Stored data
____________

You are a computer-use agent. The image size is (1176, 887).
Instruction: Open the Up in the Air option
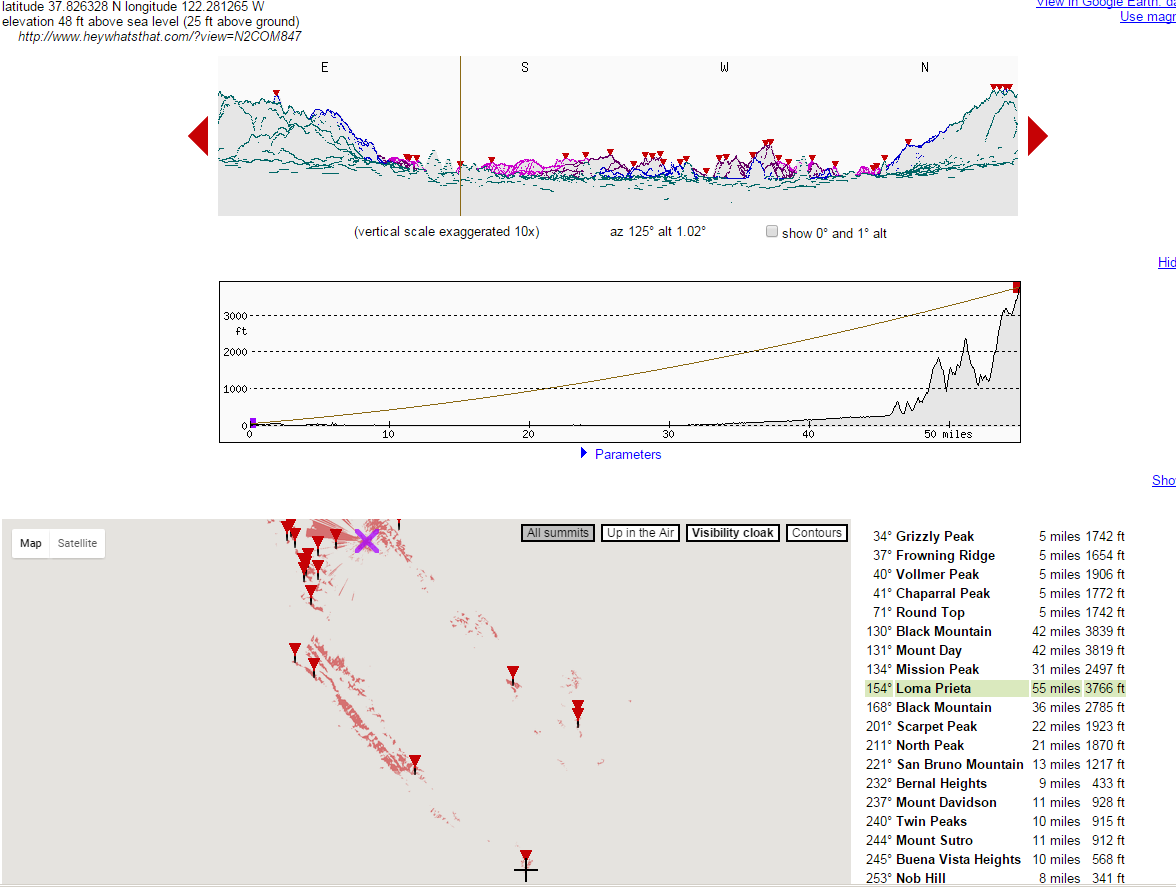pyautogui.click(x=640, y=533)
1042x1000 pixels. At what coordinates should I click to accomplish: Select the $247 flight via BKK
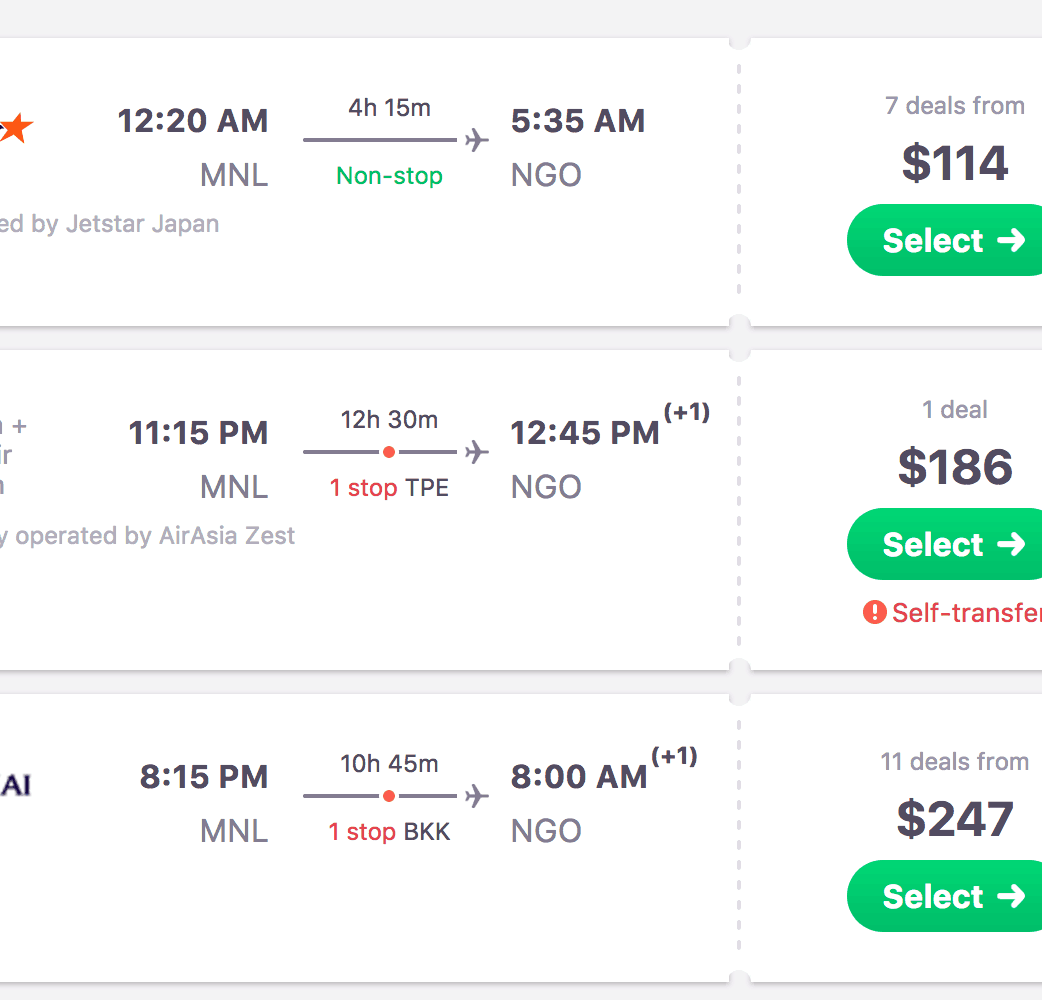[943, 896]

____________

Task objective:
The records are to be duplicated in full and exactly, with images left out.

Result for this exercise:
You are a computer-use agent. The image size is (1176, 887).
Instruction: Open the Up in the Air option
pyautogui.click(x=640, y=533)
1042x1000 pixels. At what coordinates should I click to accomplish: Select the $247 flight via BKK
[943, 896]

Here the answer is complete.